Driving down a road, you have to identify a lot of different objects at once. The car in front of you, a pothole in the road, or a street sign are all objects that a driver may need to take note of, but what if your eyes lacked the ability to identify these everyday objects? What if one eye was only good at seeing the road while the other was only good at identifying the car in front of you?
These are all problems that a computer-controlled vehicle may face, but researchers at NC State have developed new methods that allow computers to “see” and take in everything the road may present.
Edgar Lobaton, an assistant professor of electrical and computer engineering, and Qian Ge, a graduate student studying electrical engineering, have developed a new method of image segmentation, the process by which computers take in visual information.
“Segmentation refers to the fact that you have an image and you’re going to divide it into little significant pieces,” Lobaton said.
Lobaton and Ge have developed a new method of image segmentation that involves taking multiple algorithms and combining them into a single, more effective program. The research came from their prior work on a 2012 self-driving car study.
“We found when we used one algorithm to do the image segmentation, we couldn’t get good results for all of the images,” Ge said. “We tried several segmentation algorithms and found that the different algorithms could get good results for different images. So then we thought, if we combine all of the segmentation results, could we get better segmentations?’”
Lobaton and Ge took this idea and launched a new, broader study. They found that by running multiple image segmentation algorithms at once, a computer could process an image more accurately, allowing it to break down objects by their patterns.
Lobaton and Ge said that many different variables affect an image segmentation algorithm’s accuracy, such as color and sharpness of an object’s edges. An algorithm registers a certain repeating variable, like the pattern of asphalt, and identifies it as an object, like a street.
Ge described the process like trying to find a book in a bookshelf. The computer would take an image of the bookshelf a divide it into all of the different books. The book spine with the information or patterns that match the book would be identified separately from the whole shelf.
“This problem of looking at the segmentation of images is kind of like a building block that can be used for a lot of different applications,” Lobaton said.
Lobaton said this process could be improved further by parallelizing the program’s code. Parallelization essentially means running multiple things at the same time.

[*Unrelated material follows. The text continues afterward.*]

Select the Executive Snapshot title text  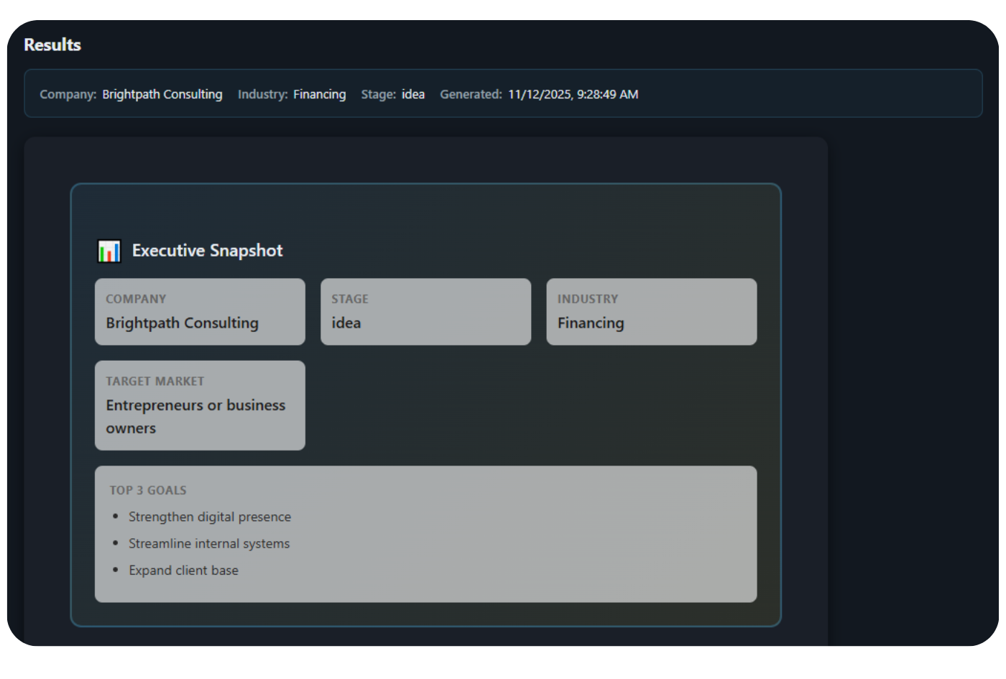click(x=207, y=251)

In this case, it means running multiple image segmentation algorithms at once as opposed to going through each algorithm individually, collecting all of that algorithm’s data and only then moving on to the next.

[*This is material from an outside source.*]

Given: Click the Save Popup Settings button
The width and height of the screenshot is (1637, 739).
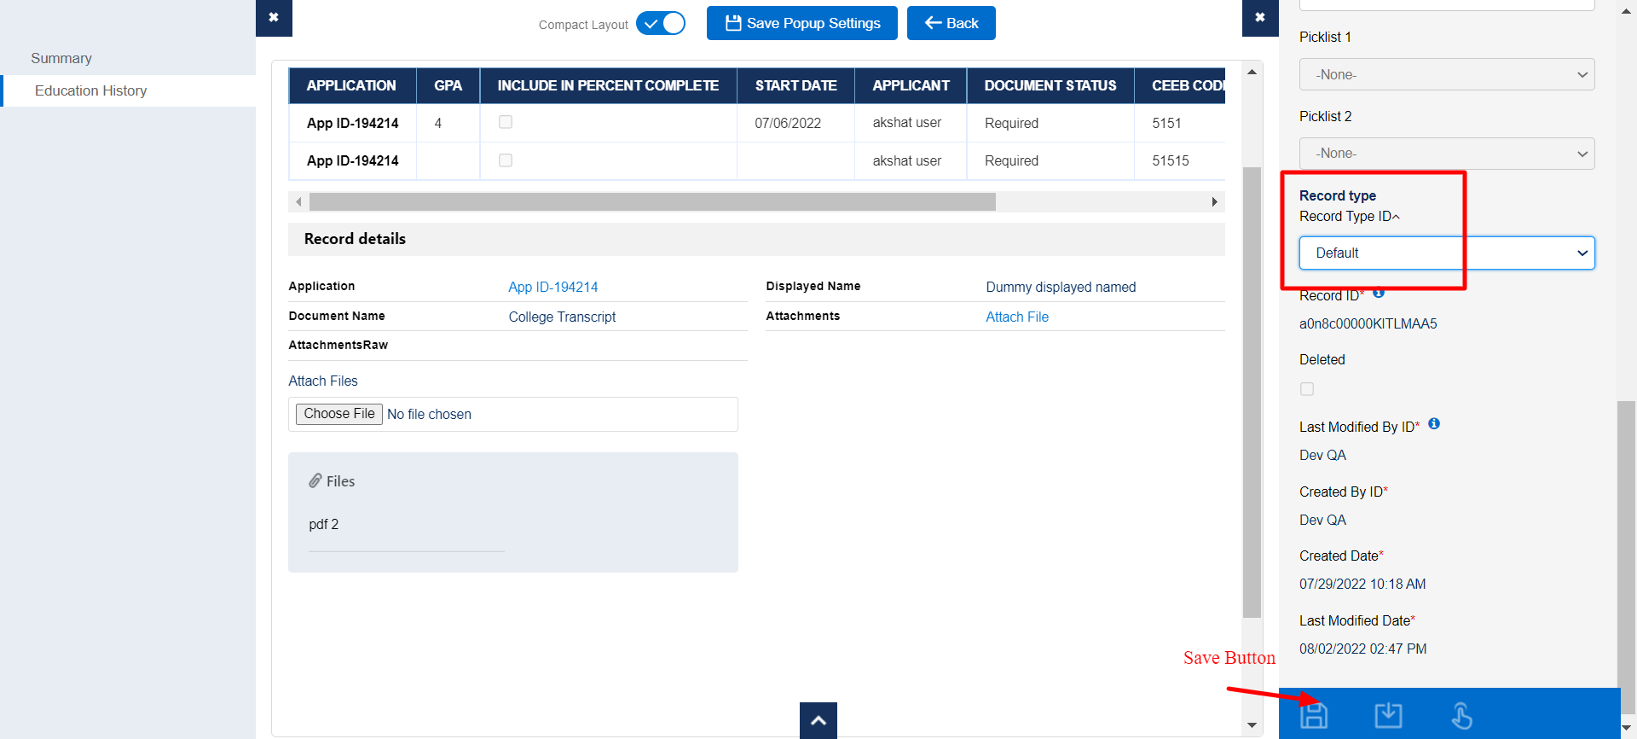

Image segmentation can be used for everything from medical imaging to surveillance. Identifying cancerous tissue or highlighting a single person walking through a large crowd are two potential uses of the technology that could be developed using Lobaton and Ge’s work.
For now, Lobaton and Ge are hard at work finding new algorithms to test and add to their program. Ge is presenting their work in Las Vegas at the IEEE Conference on Computer Vision and Pattern Recognition on July 1.